* Records contained in a dataset
⁂
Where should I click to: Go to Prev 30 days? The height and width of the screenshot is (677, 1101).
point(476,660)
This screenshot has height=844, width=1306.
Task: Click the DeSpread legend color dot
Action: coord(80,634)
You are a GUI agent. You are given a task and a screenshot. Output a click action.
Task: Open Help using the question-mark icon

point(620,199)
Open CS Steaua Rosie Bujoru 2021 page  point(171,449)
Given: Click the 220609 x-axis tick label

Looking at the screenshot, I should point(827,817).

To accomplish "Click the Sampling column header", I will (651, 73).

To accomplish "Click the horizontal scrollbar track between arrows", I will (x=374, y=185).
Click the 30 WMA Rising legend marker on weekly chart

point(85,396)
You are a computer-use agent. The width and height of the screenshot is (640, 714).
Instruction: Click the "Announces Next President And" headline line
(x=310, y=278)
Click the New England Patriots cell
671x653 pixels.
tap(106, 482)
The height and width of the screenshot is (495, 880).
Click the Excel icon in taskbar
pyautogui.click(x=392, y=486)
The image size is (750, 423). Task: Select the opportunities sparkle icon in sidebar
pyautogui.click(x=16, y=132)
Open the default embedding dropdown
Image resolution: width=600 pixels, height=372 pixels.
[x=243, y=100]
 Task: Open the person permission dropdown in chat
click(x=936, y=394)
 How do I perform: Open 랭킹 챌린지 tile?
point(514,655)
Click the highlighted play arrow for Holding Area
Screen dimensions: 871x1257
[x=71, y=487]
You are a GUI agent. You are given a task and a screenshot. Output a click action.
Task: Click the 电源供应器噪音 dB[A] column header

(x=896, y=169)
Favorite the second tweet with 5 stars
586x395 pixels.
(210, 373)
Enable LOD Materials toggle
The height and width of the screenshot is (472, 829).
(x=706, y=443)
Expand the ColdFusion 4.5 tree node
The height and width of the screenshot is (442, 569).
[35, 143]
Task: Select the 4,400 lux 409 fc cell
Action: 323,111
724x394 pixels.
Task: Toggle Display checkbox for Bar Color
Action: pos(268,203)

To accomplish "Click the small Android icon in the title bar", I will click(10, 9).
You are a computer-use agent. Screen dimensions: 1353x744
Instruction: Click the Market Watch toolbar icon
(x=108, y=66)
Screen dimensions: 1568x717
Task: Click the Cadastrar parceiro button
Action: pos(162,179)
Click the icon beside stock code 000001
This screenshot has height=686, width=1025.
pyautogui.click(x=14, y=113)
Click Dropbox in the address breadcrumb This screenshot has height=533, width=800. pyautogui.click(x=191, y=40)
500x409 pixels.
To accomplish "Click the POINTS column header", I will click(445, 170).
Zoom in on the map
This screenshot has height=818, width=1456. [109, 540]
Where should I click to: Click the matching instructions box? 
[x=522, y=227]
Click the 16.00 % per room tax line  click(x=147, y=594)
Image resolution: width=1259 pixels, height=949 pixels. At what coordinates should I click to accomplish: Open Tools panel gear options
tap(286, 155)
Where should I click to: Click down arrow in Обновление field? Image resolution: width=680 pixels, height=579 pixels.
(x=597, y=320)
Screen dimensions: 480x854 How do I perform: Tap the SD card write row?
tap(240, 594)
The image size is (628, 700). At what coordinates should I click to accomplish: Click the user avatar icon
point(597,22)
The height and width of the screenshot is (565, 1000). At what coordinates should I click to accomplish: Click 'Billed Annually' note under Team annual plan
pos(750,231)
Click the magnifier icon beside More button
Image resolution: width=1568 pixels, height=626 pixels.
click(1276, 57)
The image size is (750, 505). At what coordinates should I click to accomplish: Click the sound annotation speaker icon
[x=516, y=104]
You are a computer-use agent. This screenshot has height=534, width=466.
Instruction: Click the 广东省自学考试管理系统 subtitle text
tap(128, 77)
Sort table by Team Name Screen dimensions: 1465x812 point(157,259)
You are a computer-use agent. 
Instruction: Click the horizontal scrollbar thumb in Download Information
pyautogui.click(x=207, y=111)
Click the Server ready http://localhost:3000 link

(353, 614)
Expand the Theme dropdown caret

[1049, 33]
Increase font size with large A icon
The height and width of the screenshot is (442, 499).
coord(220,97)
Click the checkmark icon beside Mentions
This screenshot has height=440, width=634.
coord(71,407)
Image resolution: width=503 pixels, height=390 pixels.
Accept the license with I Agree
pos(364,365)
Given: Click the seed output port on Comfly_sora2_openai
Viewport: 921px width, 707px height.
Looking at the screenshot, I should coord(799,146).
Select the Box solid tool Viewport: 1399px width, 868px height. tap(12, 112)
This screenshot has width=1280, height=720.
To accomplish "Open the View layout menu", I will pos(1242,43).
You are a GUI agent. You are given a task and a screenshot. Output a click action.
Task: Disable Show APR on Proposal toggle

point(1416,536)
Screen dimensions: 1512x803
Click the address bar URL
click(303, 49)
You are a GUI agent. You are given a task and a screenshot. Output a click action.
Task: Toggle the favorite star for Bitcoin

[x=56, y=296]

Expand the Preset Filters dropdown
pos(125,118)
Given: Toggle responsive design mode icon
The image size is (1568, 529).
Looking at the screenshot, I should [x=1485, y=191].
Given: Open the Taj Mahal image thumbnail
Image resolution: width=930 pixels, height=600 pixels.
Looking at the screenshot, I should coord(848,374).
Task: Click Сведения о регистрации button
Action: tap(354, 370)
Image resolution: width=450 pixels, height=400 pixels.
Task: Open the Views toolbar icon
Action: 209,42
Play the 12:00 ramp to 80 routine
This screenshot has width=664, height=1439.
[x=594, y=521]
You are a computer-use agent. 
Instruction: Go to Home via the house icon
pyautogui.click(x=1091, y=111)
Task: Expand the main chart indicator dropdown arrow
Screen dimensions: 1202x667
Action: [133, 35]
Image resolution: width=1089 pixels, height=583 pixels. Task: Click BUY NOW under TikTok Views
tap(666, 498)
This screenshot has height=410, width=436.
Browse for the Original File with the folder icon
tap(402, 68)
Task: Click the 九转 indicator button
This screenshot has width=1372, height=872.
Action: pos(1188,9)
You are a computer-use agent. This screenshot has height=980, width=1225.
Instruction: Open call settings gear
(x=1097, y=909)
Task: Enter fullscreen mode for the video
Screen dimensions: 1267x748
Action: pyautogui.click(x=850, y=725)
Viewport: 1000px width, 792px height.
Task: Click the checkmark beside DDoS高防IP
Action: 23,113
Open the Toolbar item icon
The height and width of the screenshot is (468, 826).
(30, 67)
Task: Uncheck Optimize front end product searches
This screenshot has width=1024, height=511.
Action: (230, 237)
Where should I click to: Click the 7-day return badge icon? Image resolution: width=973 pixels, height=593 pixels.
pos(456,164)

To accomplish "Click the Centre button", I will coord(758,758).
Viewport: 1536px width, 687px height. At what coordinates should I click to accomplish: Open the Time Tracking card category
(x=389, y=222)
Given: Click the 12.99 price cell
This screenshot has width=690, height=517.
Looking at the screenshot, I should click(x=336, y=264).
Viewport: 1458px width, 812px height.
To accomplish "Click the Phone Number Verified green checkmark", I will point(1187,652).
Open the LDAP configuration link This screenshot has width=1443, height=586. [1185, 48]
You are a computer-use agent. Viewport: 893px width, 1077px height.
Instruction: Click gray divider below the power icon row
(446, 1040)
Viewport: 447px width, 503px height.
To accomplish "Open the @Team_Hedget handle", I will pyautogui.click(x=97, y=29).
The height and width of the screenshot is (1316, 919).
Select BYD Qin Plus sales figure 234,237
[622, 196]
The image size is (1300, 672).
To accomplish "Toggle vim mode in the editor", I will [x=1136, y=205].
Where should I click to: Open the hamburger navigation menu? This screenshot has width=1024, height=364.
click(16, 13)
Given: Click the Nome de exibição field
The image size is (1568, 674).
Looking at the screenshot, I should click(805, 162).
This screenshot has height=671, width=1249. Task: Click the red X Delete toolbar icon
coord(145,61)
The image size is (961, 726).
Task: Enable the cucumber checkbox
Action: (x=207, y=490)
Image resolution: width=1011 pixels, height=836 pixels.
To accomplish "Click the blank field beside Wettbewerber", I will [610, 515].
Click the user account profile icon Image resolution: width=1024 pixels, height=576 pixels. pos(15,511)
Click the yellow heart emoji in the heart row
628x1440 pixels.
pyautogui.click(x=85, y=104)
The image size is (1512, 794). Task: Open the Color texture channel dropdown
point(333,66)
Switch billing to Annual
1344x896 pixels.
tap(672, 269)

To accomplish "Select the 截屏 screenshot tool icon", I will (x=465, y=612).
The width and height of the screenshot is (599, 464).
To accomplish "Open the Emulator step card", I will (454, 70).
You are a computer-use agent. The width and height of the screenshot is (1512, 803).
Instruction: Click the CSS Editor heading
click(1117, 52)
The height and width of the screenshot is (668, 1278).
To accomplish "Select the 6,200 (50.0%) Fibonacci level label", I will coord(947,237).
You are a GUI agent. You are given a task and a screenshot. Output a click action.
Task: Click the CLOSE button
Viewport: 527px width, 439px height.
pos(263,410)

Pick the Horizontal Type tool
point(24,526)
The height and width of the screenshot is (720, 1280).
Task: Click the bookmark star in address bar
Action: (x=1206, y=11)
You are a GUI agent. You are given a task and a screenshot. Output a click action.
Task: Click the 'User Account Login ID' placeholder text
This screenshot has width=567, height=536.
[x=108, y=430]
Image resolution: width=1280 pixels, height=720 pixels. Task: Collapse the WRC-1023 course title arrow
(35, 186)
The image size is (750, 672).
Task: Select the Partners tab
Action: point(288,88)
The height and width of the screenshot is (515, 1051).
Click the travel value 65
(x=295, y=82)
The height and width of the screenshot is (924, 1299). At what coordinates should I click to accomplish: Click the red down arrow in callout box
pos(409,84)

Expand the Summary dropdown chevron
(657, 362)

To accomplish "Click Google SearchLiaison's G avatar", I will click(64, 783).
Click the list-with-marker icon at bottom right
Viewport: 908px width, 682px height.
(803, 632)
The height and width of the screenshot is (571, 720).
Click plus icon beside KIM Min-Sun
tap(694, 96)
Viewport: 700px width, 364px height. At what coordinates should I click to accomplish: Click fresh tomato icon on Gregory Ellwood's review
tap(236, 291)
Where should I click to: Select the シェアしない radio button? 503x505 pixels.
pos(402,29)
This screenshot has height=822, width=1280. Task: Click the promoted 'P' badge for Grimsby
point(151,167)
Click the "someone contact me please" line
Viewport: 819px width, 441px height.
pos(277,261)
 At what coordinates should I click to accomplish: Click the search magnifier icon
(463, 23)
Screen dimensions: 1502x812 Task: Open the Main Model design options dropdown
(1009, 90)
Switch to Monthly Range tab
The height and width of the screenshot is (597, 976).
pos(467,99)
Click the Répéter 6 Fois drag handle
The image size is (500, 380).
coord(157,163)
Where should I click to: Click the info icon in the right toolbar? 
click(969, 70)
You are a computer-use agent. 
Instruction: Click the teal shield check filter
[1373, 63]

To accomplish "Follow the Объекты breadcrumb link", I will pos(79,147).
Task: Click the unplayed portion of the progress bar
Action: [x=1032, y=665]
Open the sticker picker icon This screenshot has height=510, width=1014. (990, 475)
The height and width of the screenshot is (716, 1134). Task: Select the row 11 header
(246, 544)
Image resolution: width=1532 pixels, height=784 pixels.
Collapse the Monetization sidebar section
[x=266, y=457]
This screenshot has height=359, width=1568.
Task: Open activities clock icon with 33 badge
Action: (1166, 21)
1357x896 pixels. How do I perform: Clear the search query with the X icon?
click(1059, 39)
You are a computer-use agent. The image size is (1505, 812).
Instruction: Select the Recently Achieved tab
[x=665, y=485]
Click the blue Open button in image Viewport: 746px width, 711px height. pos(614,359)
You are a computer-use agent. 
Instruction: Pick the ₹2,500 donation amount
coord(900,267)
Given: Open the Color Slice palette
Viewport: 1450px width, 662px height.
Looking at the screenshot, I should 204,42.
⁂
* Exercise details
For the word "computer", show every line of the entries that holds it.

* Response box
You are a computer-use agent. The width and height of the screenshot is (640, 714).
You are a computer-use agent. Screen dimensions: 1353x744
You are a computer-use agent. This screenshot has height=534, width=466.
You are a computer-use agent. 
You are a computer-use agent. 
You are a computer-use agent. This screenshot has height=980, width=1225.
You are a computer-use agent. Viewport: 893px width, 1077px height.
You are a computer-use agent. The width and height of the screenshot is (1512, 803).
You are a computer-use agent. 
You are a computer-use agent. The image size is (1505, 812).
You are a computer-use agent. 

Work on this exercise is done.